Le dispositif de partage de la valeur prévu par le projet de loi initial avait connu de profondes évolutions, notamment sous l'impulsion du Sénat. Je sais votre engagement de longue date, monsieur le sénateur, sur ces sujets et votre contribution à ce dispositif. Vous avez notamment souhaité qu'il permette de soutenir les plans d'action défendus par l'Office français de la biodiversité (OFB).

La loi promulguée prévoit une obligation de financement par les lauréats d'une mise en concurrence ou d'un appel d'offres en matière d'installation de production d'électricité d'origine renouvelable des projets favorables à la biodiversité et des projets portés par la commune ou l'établissement public de coopération intercommunale à fiscalité propre d'implantation du projet en faveur des domaines limitativement énumérés dans la loi.

Les installations concernées ainsi que les modalités de financement des projets doivent être précisées par décret. Un premier projet de décret, élaboré en 2023, a fait l'objet d'un avis de la Commission de régulation de l'énergie (CRE) en janvier 2024 et du Conseil national d'évaluation des normes (CNEN) en février 2024.

Le processus a néanmoins été suspendu afin de réexaminer certaines modalités, notamment la multitude des formes de financement envisagées initialement, avec l'éventualité d'un financement plus direct de certaines actions en faveur des collectivités ou de la biodiversité pour chercher à être plus efficaces.

Le budget du dispositif est également en cours de réexamen par rapport à la proposition initiale, qui était de fixer le montant des contributions à 17 500 euros par mégawatt installé. Compte tenu de l'impact de cette contribution sur le budget de l'État via les charges de service public de l'énergie et des efforts budgétaires engagés pour l'ensemble du ministère, les travaux d'élaboration du décret pourront donc reprendre dès que ces questions auront été tranchées.

Je précise enfin que le taux global d'application de la loi relative à l'accélération de la production d'énergies renouvelables est de 46 %, même si je partage le constat qu'il faut progresser sur ce sujet.

Mme la présidente. La parole est à M. Ronan Dantec, pour la réplique.

M. Ronan Dantec. Madame la ministre, votre réponse relativement précise ressemble à un enterrement de première classe…

Les COP (conférences des parties) régionales sont en train de prendre du retard.

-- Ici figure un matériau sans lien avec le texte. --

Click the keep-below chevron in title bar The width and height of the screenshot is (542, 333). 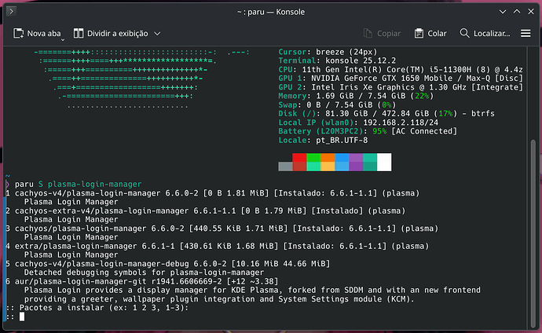tap(503, 12)
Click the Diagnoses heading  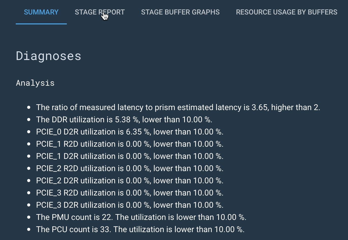coord(49,56)
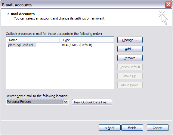Go to previous step with < Back
This screenshot has height=135, width=173.
point(110,128)
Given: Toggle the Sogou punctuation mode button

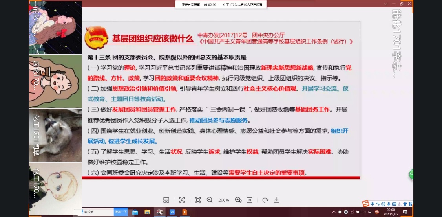Looking at the screenshot, I should (x=378, y=204).
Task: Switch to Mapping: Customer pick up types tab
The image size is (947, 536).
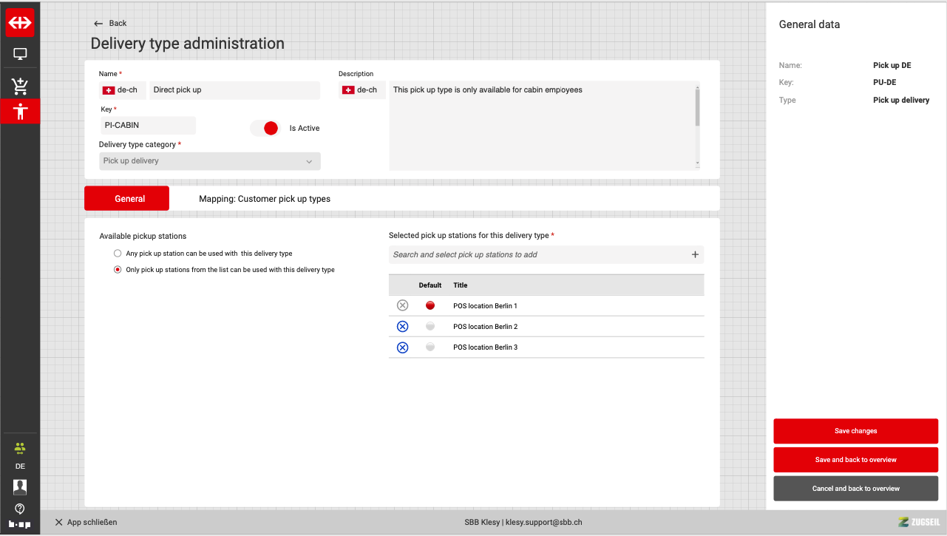Action: click(265, 199)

Mais quand le décret sur le partage de la valeur n'est pas publié, quand le fonds climat territorial, dont la mise en place était prévue dans le cadre du fonds vert pour le début de l'année 2024, n'est finalement annoncé que pour la fin de l'année, comment s'étonner que les territoires ne se mobilisent pas ?

Mme la présidente. Nous en avons terminé avec le débat sur le bilan de l'application des lois.